# How do I debug OVS/VXLAN tenant network issues?

I'm working through a Proof of Concept with Stein. I have two physical servers configured as 1) a controller/network/compute (host=poc2) and 2) just a compute (host=poc1).

There are two physical Ethernet ports on each server, and I have successfully set up a provider network on an isolated flat LAN (192.168.0.0/24) that grants VM instances access. My OpenStack management traffic is on the other LAN. I'm using openvswitch for the ML2 driver. Connectivity passes validation, with 4 VM instances on either compute node (2 each) able to ping each other in a full mesh.

The next step is to create an overlay tenant network using VXLAN over this flat provider network. I appear to have this configured correctly, as I see the tap points set up, and the ovs-vsctl command shows the br-tun with appropriate ports. Additionally, co-hosted VM instances can exchange ping traffic via their tap ports (on poc1 or on poc2), but any attempt to use the overlay/tenant network to ping between servers (poc1 and poc2) fails.

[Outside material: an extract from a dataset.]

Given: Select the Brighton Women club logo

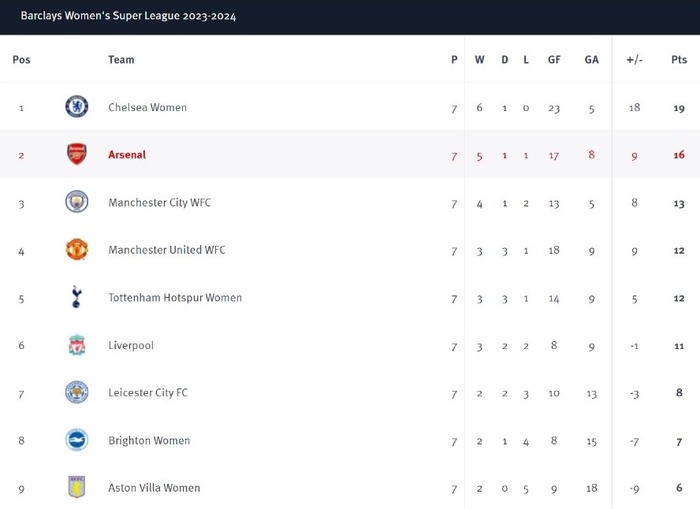Looking at the screenshot, I should pyautogui.click(x=77, y=440).
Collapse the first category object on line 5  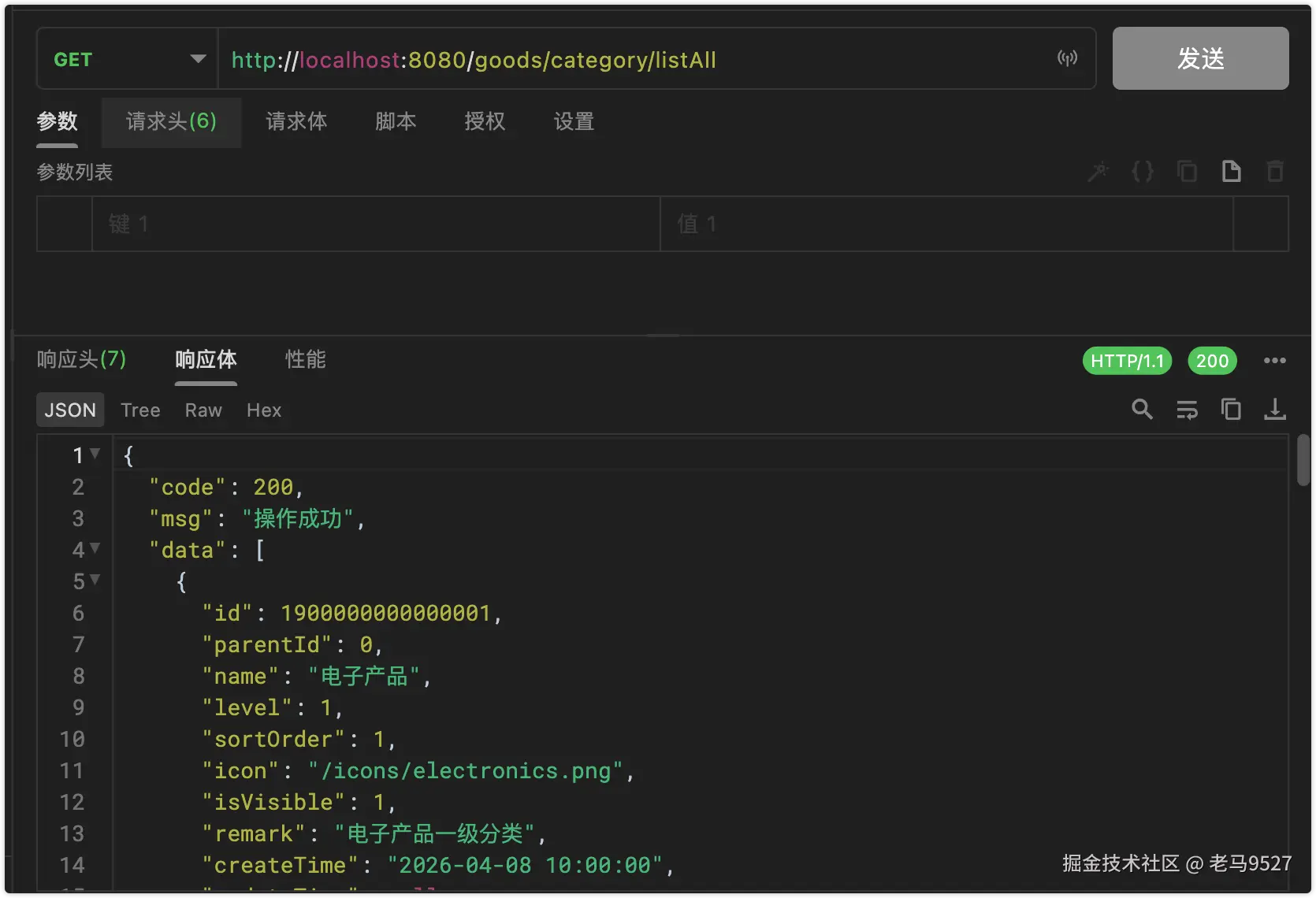tap(95, 581)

I do have the L2population driver loaded, which I know is supposed to handle the ARP updates. I suspect something is wrong with this, but It is certainly possible something else is going on.

How do I attack this problem? I can't seem to find any log files that show ARP exchanges or L2pop activities.

Thanks for any guidance. Relevant config follows...

An ARP capture via tcpdump on the controller's physical NIC (em2). Note that no messages come into the tunnel bridge.  In this case, the tenant network is the IP address space 192.168.2.128/25, and the provider network is 192.168.2.0/25.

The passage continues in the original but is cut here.